* _Brief A_:
Can you extract the passage of the FDA shutdown report starting at "However, the FDA" and ending at "at reduced capacity."?
* _Brief B_:
Does each statement agree with the FDA shutdown report? Answer yes or no, quoting the deciding words: (i) The FDA employs 13,000 workers. (ii) Staffing shortages will affect the FDA's monitoring for radiation in food products coming from Japan. (iii) The Center for Tobacco Products will remain fully staffed during a shutdown.

* _Text_:
Officials working with the FDA warned that the looming government shutdown will severely restrict food and drug inspections, according to a CNN Money report.
"We will be pretty severely limited. We're hopeful that a resolution is reached before it comes to that," an official said.
The FDA, an agency within the Department of Health and Human Services, consists of nine centers and offices and employs 13,000 workers. However, the number of employees who would be unemployed as a result of a shutdown remains questionable.
If a shutdown occurs, the agency's Office of Regulatory Affairs, which oversees food inspections, won't operate at full capacity but will have some inspectors on staff.
Because of this, all FDA inspections of food processing facilities and drug manufacturing plants must focus on risk. That means that high-risk inspections of plants that have a history of serious safety concerns will be a priority over routine plant inspections.
If an emergency situation arises, such as a food-borne illness outbreak, the FDA will be able to call furloughed staff to return to work.
The FDA's current effort to monitor for radiation in food products coming from Japan—and for higher radiation levels in existing food products already in the market—will not be affected by staffing shortages.
However, the FDA will not conduct specific inspections of drug or medical device manufacturing facilities that are required when a manufacturer files for a new product application with the agency.
The FDA's other centers, including the Center for Biologic Evaluation, the Center for Veterinary Medicine and the Center for Medical Devices and Radiological Health will also operate at reduced capacity.
Of the agency's nine centers, only the Center for Tobacco Products, which employs 275 workers, will remain fully staffed in the event of a shutdown. That's because it is funded by the tobacco industry.

* _Records_:
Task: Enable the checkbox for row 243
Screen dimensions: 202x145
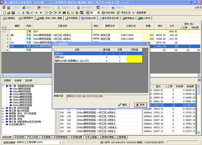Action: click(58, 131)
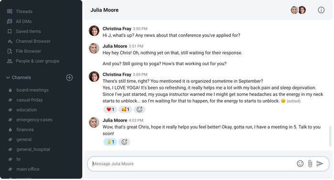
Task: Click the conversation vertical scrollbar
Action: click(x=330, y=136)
---
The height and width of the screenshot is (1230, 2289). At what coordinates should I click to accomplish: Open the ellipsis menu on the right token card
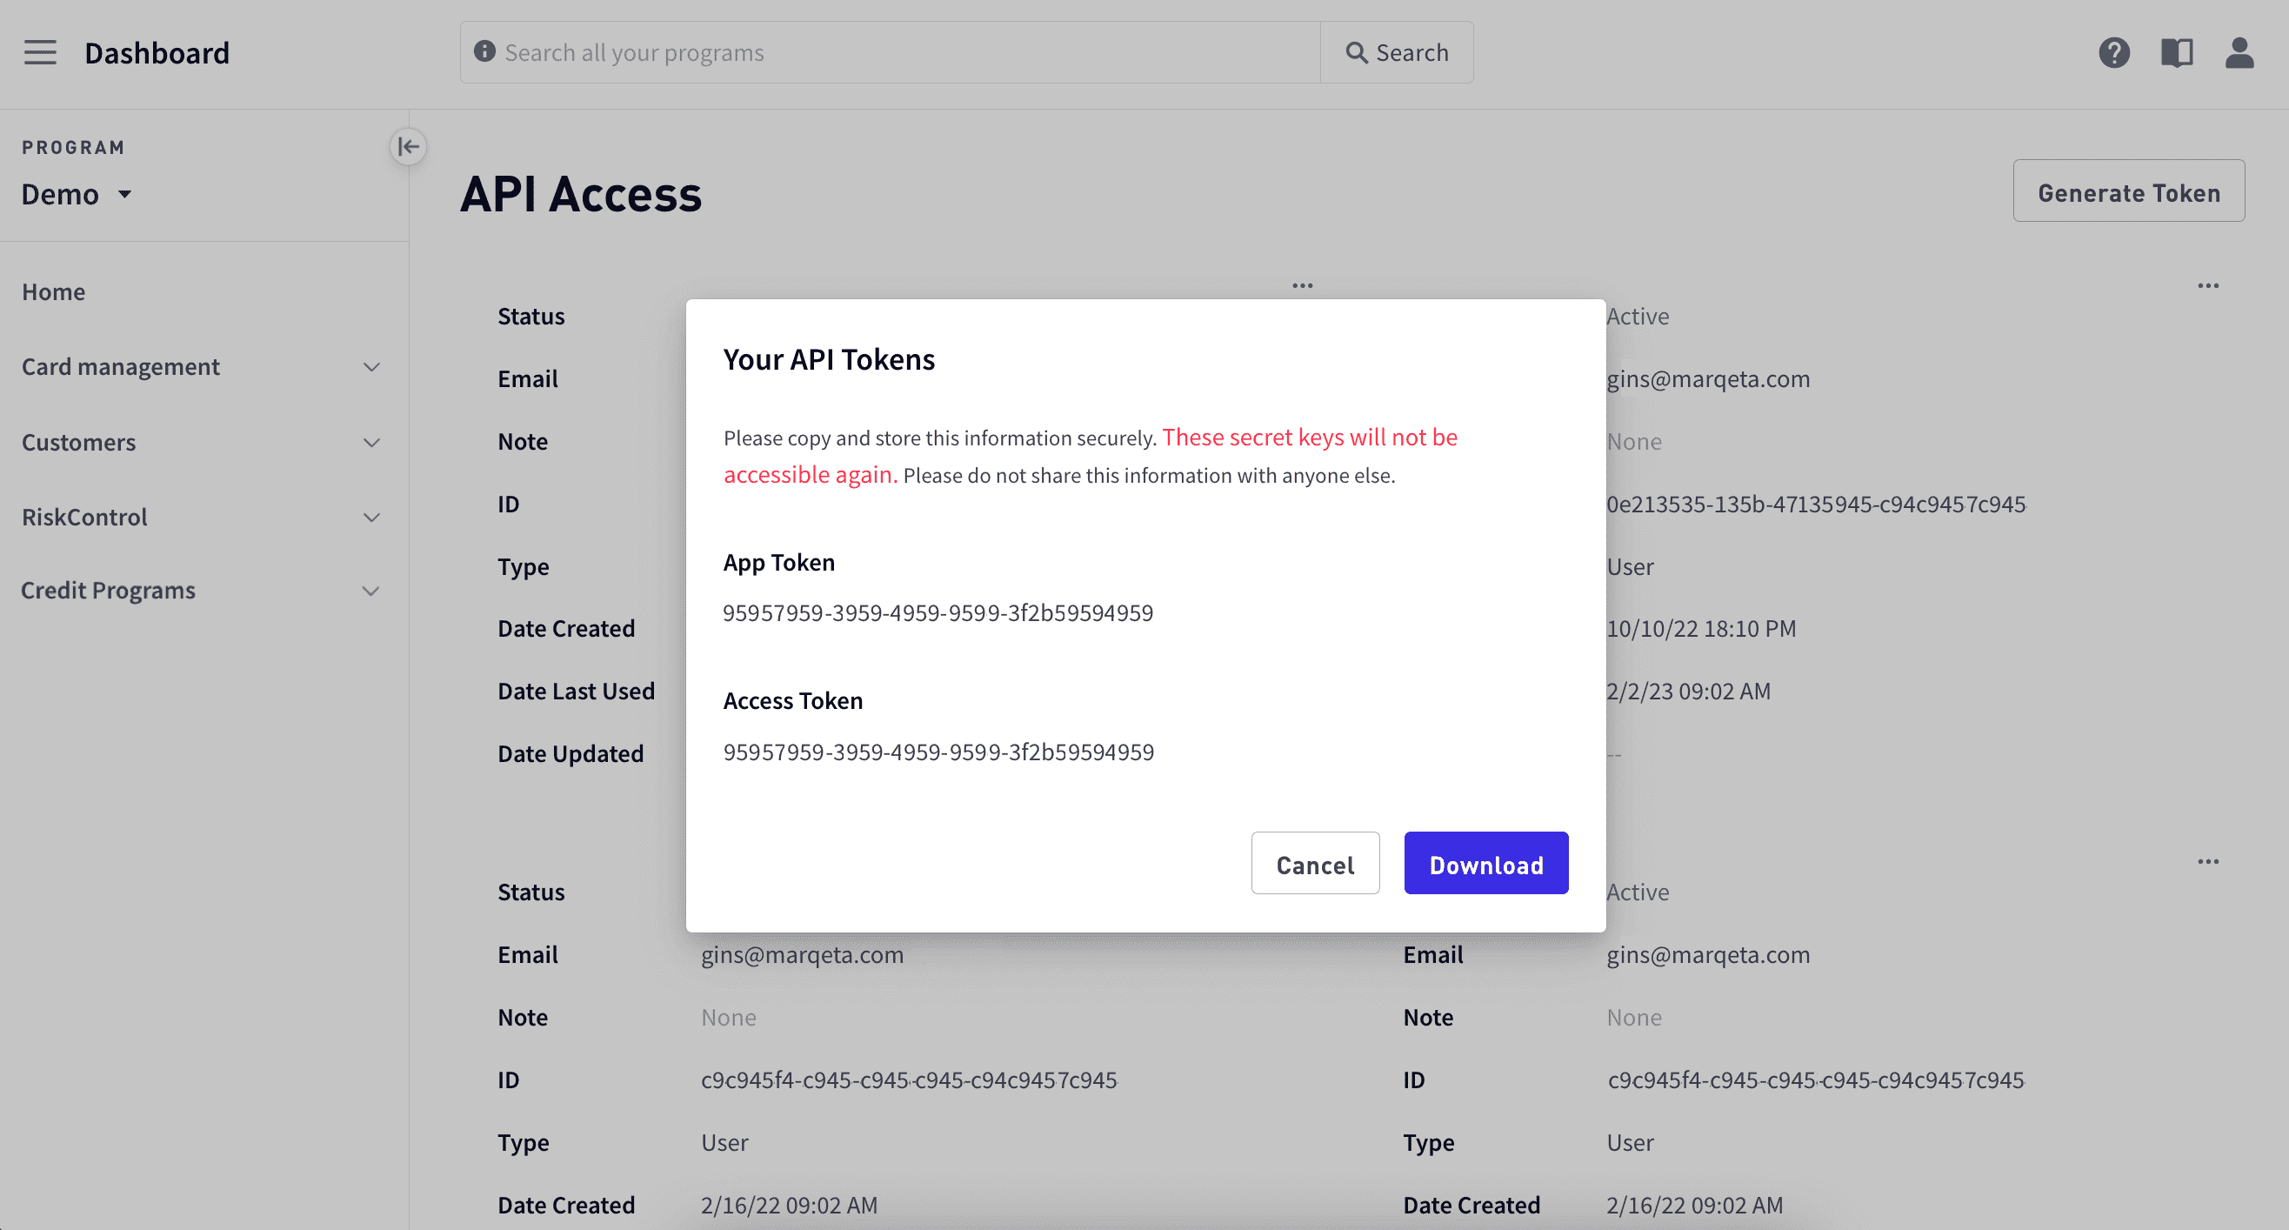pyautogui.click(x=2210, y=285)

* _Exercise result A_:
However, the FDA will not conduct specific inspections of drug or medical device manufacturing facilities that are required when a manufacturer files for a new product application with the agency.
The FDA's other centers, including the Center for Biologic Evaluation, the Center for Veterinary Medicine and the Center for Medical Devices and Radiological Health will also operate at reduced capacity.

* _Exercise result B_:
(i) Yes: "employs 13,000 workers"
(ii) No: "will not be affected by staffing shortages"
(iii) Yes: "will remain fully staffed in the event of a shutdown"